Thanks for the code snippet.
It still won’t work as described before, since the newly assigned attributes are never used:

model_ft = models.resnet34(pretrained=True)
model_ft.fc_1 = nn.Sequential( nn.Dropout(0.1), nn.Linear(1000, 512))
model_ft.fc_2 = nn.Sequential( nn.Dropout(0.1), nn.Linear(512, 512))
model_ft.fc_3 = nn.Sequential( nn.Dropout(0.1), nn.Linear(512, 256))
model_ft.fc_4 = nn.Sequential( nn.Dropout(0.1), nn.Linear(256, 128))
model_ft.fc_5 = nn.Linear(128, 2)

x = torch.randn(1, 3, 224, 224)
out = model_ft(x)
print(out.shape)
> torch.Size([1, 1000])

You might expect the output tensor to have the shape [batch_size=1, 2], but without overriding the forward method they won’t be used.

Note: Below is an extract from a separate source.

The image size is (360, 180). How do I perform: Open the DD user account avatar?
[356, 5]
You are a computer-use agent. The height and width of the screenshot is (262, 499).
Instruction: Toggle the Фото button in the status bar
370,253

Wrapping the model into an nn.Sequential container might also not work directly, since you would lose all functional API calls (from the original forward) and would append the modules based on their initialization order to the nn.Sequential container. I would thus recommend to use nn.Sequential for strictly sequential models and write a custom nn.Module for other use cases.

I am quite new to pytorch, can you give me an example to add layer to model, train it.
During test strip it and get features from last but layer.

model= models.resnet34(pretrained=True)
# add some layer to model -- some example here

# train phase
x = torch.randn(1, 3, 224, 224)
out = model(x)
# test phase
feature_extractor = torch.nn.Sequential(*list(model_ft.children())[:-1])
y = torch.randn(1, 3, 224, 224)
out = feature_extractor(y) # in this example need 1000 features

Adding to what @ptrblck said, one way to add new layers to a pretrained resnet34 model would be the following:

  • Write a custom nn.Module, say MyNet
  • Include a pretrained resnet34 instance, say myResnet34, as a layer of MyNet
  • Add your fc_* layers as other layers of MyNet
  • In the forward function of MyNet, pass the input successively through myResnet34 and the various fc_* layers, in order.

And one way to get the output of fc_4 is to just return it from the forward function, along with the output of the last layer, as, say, a tuple.

The key to solving this problem is to think of the entire pretrained myResnet34 as a single layer, because that is what it effectively is, in this case.

If you don’t know how to do the steps I described above, it will be well worth your while learning how to do so. The official PyTorch tutorial is a good place to start.